Thursday, August 14, 2008

Alice Down the Rabbit Hole...

I have an interview today at 10:30 am at The Ohio Bar Assn. To be honest, I am not looking forward to it. Their reputation in the not-for-profit world - at least 5-7 years ago - is that it was a pretty crummy place to work. After a meltdown this evening of epic proportions (mine, not the toddler's), Osi suggested I cancel the interview. It interview. It is interviews in general.

I feel lost.

I hate knowing that I worked so hard and went into so much debt to finish school just to make crock pot dinners and potty train. I know being a mommy is an important job, but still, over $20K in loans...I should be doing something with that to bring in the cash, right?

On the other hand, I am absolutely terrified of going back to work.
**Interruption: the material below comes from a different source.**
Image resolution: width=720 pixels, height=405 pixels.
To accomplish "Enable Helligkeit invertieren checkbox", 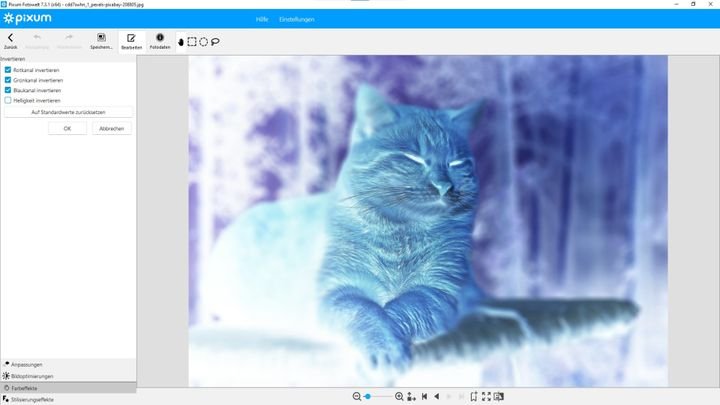I will 8,101.
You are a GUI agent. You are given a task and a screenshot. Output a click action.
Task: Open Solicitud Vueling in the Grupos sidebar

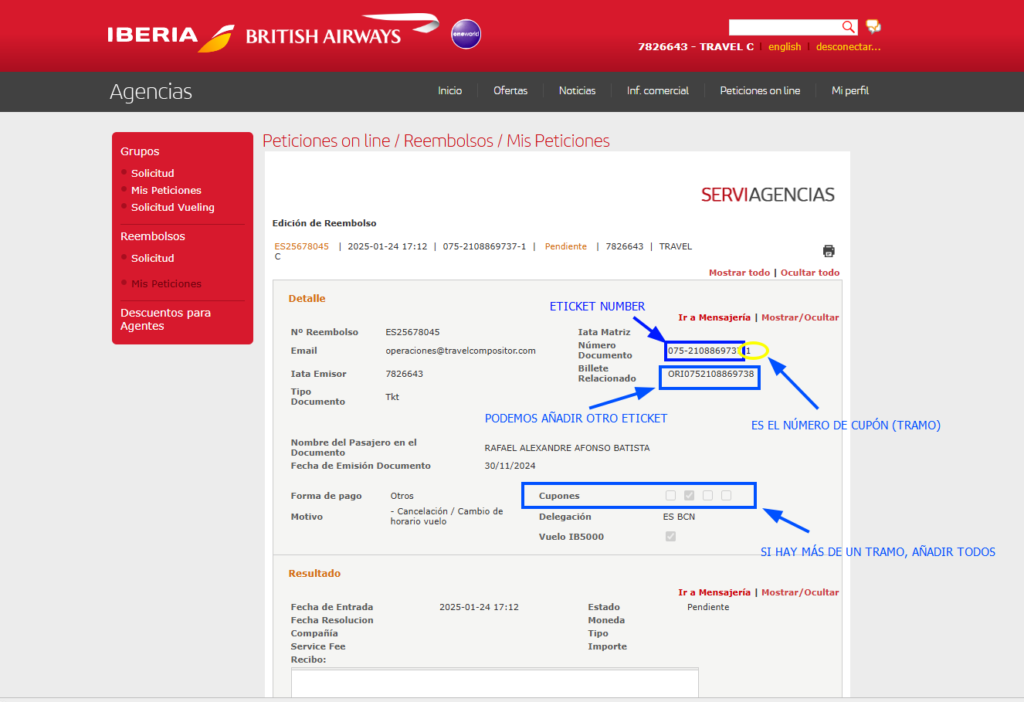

So much so that I feel stuck, almost paralyzed. I HATE being the "new kid" and being the only person who doesn't know someone in any situation. Especially when everyone else knows everyone else and they are all just forming opinions about me. Also, what if the Bar really DOES suck and I hate my job (doesn't everyone? It's the American way.)? I fear not being qualified and mucking up a job, a child and a marriage in the process.

On still another hand, I can't justify Jack going to daycare 3 days a week if I am not working. Money going out, no money coming in on my part. Jack does enjoy it and I believe he is better-adjusted kid because of it, but could we really tolerate one another for 365 days a year, non-stop? And what the hell kind of mother says those things?

Osi swears we can get by until Jack starts school if we dip into funds set aside for Jack's college. So, what? Jack can go into debt so that I can sit on my ass three days a week?

You can see how this is a slippery slope of a black hole. More often than not lately, I find myself lying in bed dealing with stomach pains caused by the white-hot poker of self-doubt.

2 comments:

Anonymous said...

C,
Again, you are not alone in these thoughts. Not only do stay at home mom's have these doubts about failure, so do us cat mommies! You would not be human if you didn't worry. I hated my last job and knew it was time to go but I was scared out of my mind leaving my comfort zone, being the new kid, what if I failed? But I made the leap and most days I'm glad I did, others I think WTF was I thinking. In some ways my job is very similar to my last but in others it's very different. I've been there 2 years but I still have this eerie feeling in my stomach, what if I fail? But what if I succeed? How cool is that? You have to think about the good that could from it too! You might take the leap and kick ass! (I'd put money on you kick ass!) Even though I don't have any little ones, I know enough people who do (I am a minority you know). It's a tough decision to make. Don't feel bad about taking care of yourself once in awhile. If you don't, who will? You're no good to anyone if your unhappy, right? Ever heard the saying, "If mama ain't happy, no one is happy!" Don't question your skills as a mommy. You do great! A real kind of mom wonders if she and her child can tolerate one another 24/7. Lastly, I wouldn't go back to work out of guilt. Do it because it's right for you. Don't lose sight of who you are, cause frankly... I like who you are!
~N

smarmygal said...

Thanks, Nik. This whole mommy thing is terrifying all the way around, but I mostly have it pretty good. A lot of leaps of faith. You just have to hope you're doing the right thing for everyone involved. Sometimes I swear to God I am certifiable and other days I swear I am the most sane person I know. in fact, sometimes that vascilates minute to minute! You rock. Thanks for the wors of encouragement :) They do, indeed, help!